Posted in Culture, Music with tags , , , , , , , , , , on June 9, 2009 by Robin Gosnall


Everybody has their favourite film score music. I first saw El Cid as a young man (some twenty years after its first release, I should add) and remember tears streaming down my face as the dead Charlton Heston rode out of the gates of Valencia into legend, and this film score has been my favourite ever since. Miklós Rózsa was a very fine classical composer in his own right. His Theme, Variations and Finale was performed in the very first concert that Leonard Bernstein conducted at the Carnegie Hall in 1943 with the New York Philharmonic. But it was film score music which became Miklós Rózsa’s genre. Nic Raine and I believe a Czech orchestra have recorded a suite from Miklós Rózsa’s original score. There’s quite a bit of it posted on YouTube. Yes, a bit overblown, but the memories come rolling back. I actually still think that this is the best film score ever composed. The film did star the gloriously beautiful Sophia Loren.

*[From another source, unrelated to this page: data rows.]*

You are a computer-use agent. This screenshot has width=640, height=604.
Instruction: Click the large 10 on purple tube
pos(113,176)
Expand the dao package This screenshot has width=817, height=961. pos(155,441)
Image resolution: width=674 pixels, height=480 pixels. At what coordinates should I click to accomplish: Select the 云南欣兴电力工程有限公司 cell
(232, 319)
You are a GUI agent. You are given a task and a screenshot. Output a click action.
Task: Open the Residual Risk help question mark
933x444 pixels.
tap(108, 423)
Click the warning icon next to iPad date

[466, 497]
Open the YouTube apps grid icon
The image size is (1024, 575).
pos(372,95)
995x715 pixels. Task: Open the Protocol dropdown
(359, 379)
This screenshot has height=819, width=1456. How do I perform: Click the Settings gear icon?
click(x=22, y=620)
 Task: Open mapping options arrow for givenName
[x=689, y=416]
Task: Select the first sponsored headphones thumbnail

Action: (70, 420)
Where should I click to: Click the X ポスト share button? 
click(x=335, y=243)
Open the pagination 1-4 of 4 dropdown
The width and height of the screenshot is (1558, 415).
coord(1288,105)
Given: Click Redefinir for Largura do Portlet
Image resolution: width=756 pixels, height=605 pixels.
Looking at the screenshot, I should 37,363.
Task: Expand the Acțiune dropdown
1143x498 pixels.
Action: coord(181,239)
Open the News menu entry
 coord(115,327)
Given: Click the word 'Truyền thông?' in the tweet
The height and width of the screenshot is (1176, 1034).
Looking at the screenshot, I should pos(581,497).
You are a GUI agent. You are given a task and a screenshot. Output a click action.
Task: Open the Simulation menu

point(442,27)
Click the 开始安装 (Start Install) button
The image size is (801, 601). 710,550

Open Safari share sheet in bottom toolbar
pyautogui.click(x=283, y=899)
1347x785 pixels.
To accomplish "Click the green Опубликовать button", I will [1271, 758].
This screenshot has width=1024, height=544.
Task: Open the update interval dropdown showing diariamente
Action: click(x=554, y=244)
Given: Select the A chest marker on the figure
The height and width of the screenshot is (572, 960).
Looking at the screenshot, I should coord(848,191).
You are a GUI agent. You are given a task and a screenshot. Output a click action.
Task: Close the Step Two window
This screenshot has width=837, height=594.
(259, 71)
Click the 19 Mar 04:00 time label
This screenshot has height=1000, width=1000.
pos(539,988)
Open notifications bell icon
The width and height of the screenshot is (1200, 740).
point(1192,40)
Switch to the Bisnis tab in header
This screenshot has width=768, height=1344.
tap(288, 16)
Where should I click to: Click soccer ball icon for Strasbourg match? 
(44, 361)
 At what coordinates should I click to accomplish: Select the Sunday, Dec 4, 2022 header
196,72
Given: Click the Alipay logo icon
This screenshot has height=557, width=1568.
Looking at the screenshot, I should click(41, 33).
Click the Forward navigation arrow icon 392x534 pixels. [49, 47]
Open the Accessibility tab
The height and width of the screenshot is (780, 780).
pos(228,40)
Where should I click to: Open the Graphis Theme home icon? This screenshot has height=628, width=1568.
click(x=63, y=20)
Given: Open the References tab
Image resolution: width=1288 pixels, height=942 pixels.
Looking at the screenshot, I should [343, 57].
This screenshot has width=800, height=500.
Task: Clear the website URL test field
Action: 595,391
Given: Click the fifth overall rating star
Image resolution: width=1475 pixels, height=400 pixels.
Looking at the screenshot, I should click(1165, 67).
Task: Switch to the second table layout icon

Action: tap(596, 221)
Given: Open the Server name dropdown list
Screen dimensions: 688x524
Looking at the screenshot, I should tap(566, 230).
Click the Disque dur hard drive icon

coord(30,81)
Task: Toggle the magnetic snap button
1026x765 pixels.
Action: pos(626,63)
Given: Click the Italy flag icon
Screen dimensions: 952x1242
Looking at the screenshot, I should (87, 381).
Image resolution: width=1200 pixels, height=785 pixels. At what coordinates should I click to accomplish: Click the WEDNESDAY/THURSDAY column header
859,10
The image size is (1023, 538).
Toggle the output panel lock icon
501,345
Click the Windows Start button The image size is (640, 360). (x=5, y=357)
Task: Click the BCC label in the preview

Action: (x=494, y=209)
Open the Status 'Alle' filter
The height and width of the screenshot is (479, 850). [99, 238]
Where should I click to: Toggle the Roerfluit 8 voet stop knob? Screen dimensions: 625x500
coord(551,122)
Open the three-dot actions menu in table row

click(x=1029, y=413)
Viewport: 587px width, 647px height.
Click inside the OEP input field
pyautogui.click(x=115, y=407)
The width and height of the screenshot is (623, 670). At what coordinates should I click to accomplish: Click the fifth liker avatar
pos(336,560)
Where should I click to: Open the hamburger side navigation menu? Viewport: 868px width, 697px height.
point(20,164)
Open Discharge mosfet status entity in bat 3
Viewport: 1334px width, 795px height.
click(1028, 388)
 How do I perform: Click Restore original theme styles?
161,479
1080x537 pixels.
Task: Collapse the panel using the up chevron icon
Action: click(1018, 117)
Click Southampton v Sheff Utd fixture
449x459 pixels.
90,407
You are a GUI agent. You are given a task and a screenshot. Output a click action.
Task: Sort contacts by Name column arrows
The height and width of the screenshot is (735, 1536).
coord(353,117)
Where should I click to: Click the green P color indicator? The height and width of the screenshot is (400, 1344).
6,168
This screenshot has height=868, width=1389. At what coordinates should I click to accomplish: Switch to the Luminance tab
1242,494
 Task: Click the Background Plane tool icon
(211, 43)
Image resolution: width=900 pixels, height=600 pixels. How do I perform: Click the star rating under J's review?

I find many film scores unmemorable, even those which I felt were very good and appropriate while watching the film. This may indicate that they did their job well, i.e. they underlined what was happening but didn’t intrude.

Two which really haunt the memory for me are Satajit Ray’s score for the Merchant-Ivory film Shakespeare Wallah and Giuseppe Rosati’s score for Visconti’s first film Ossessione. I find them going through my head for days after I watch those films.

And who could forget that recurring saxophone and vibraphone tune in Jaques Tati’s Les Vacances de Monsieur Hulot? The music by Alain Romans.